My mental health is getting a little skewed today, little bit depressed. Considering taking a melatonin just to make sure I don’t stay up all night digging deeper.
Giving into the addiction makes me like 10x as depressed and that’s really not what I need rn.
It also makes me a little bit more uncomfortable in my favorite outfits because of the negative association
I want to be someone likable, occasionally scary, and supportive. This addiction ruins that entire image and I’m really ticked off by that.
My little cousins look up to me, my friend’s kids loved hanging out with me while they were here. I want to be someone to protect them, who won’t damage them with my own issues. They deserve so much.
I never feel motivated when I give in. I just get more apathetic.
If I can get passed this I can focus on more positive life changes. Ones with funner outcomes.
I finally feel healthy again. I was so getting so ill from alcohol, my symptoms were truly scary. Vomiting in the mornings, sometimes with blood, no appetite, a constant clammy feeling… and more. I don’t ever want to be back there.
To be someone I can be proud of. I have no self respect when abusing alcohol.
To keep losing weight. Sorry if that’s shallow, but it motivates me! I’ve been on a pretty strict diet for my 20 days sober, and between that and no empty alcohol calories I’ve lost 8 lbs in 20 days! Feels fking great
Wow that really made me feel better about not drinking! I’ve been pretty uninspired the past few days
… and now I pay the price for breaking the sacred law my stomach holds above all else. No gluten. The roles were worth it.
I can only handle one self destruction at a time. Gluten it is.
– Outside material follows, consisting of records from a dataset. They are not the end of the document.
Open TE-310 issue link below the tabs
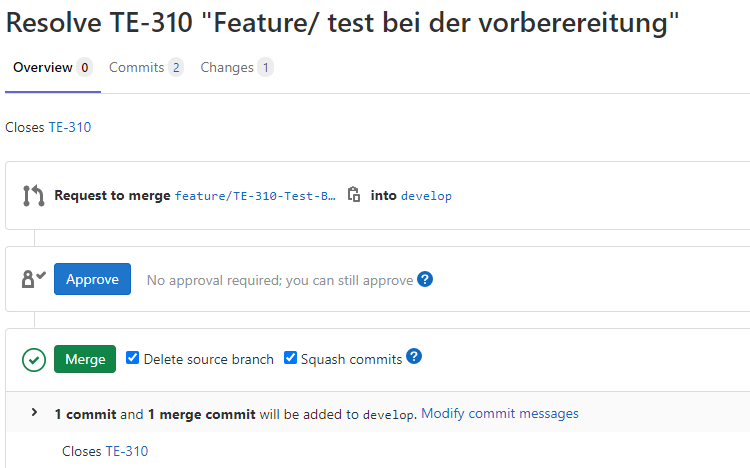This screenshot has height=468, width=750. [70, 127]
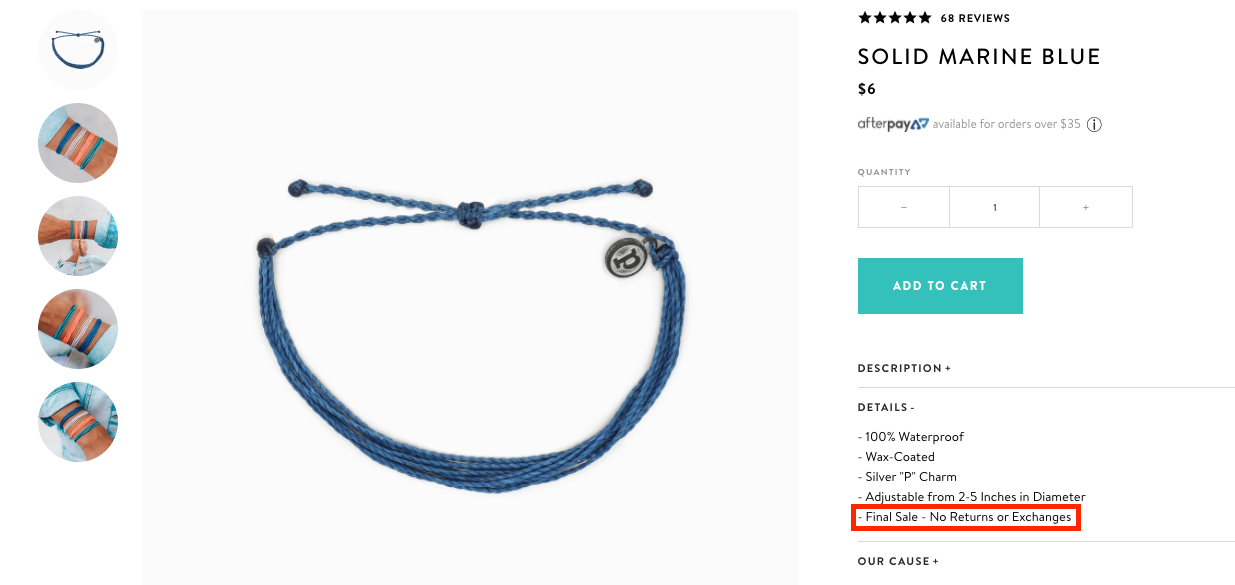Click the five-star rating icons
This screenshot has height=585, width=1235.
pos(895,18)
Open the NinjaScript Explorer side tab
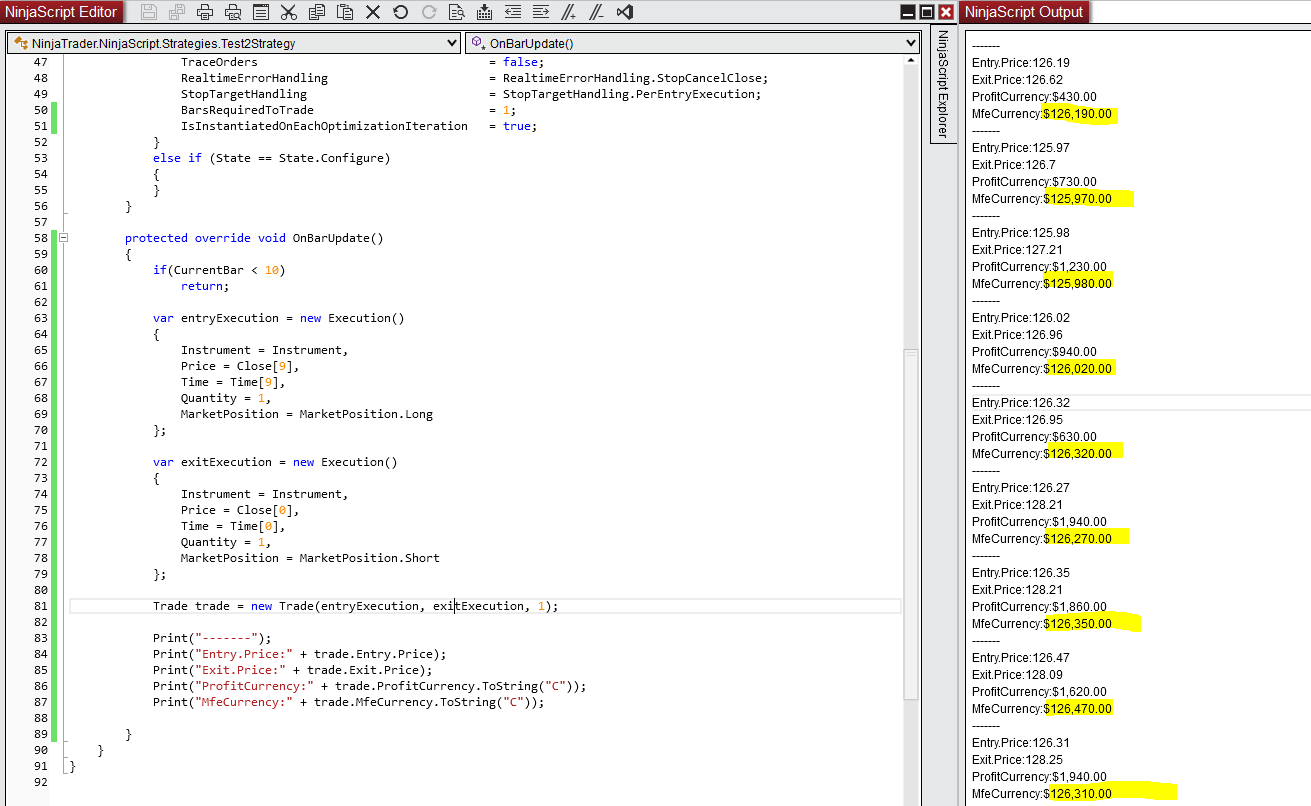Viewport: 1311px width, 806px height. point(942,85)
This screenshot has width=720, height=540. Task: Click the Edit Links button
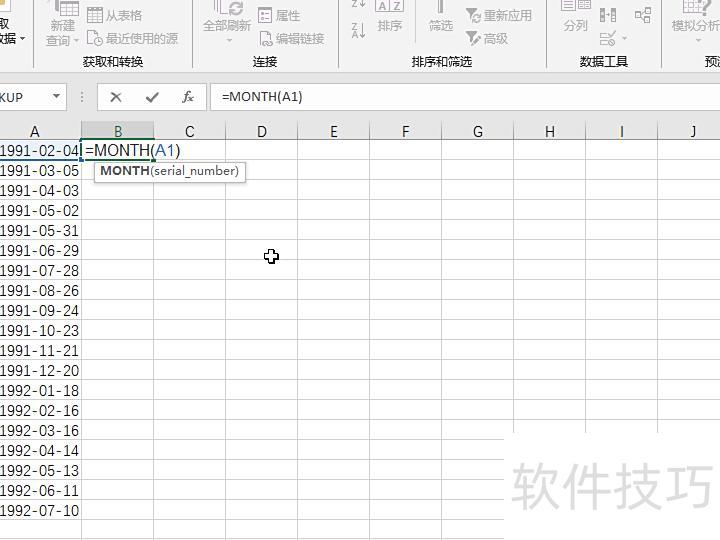point(291,38)
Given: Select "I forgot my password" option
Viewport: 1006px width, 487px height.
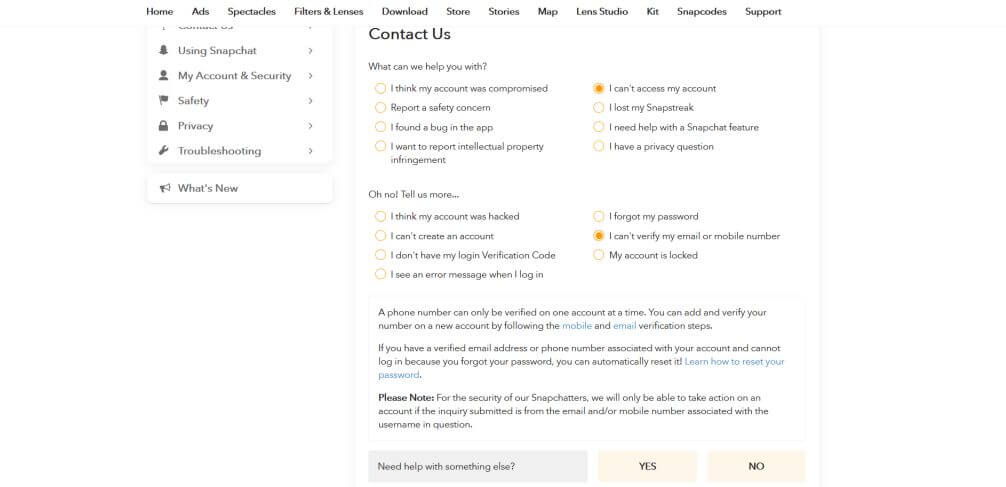Looking at the screenshot, I should pyautogui.click(x=599, y=216).
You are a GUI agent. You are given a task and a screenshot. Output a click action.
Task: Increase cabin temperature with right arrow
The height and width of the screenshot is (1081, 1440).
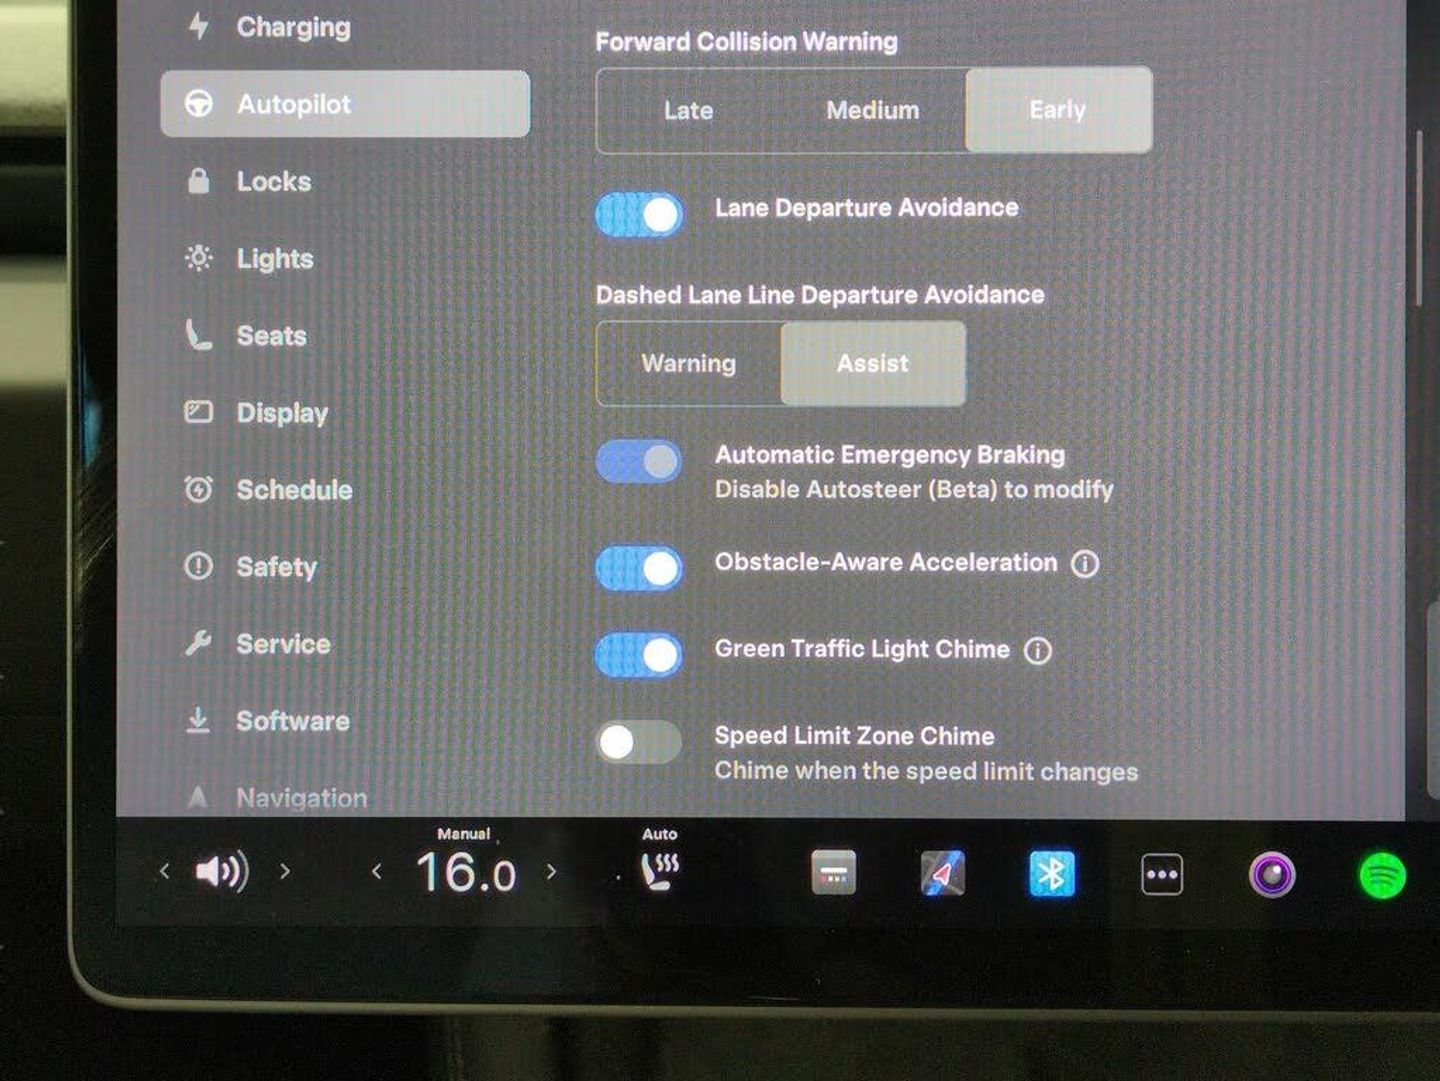click(x=551, y=872)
Things that taste good beat addiction any day.
I want to meet my online friend some day and she’s a good Christian girl who does her best to always be kind and I really want to be someone I can be proud of then.
I would really like a pickmeup for bad depression days. Being able to activate fighting spirit on command might help there.
I wonder how long I can do this? I’m hoping for a new record at least. Just so anyone who might be following knows I’m going to keep doing this even if I mess up.
There’s a lot of things I hate and complain about in life, although if you haven’t seen me on a bad day you won’t hear any of it. I’d like to be more positive, so it’d be great to mark off a complaint from the list.
I don’t want to be on the addiction when I’m around grandparents, aunts, uncles, and cousins.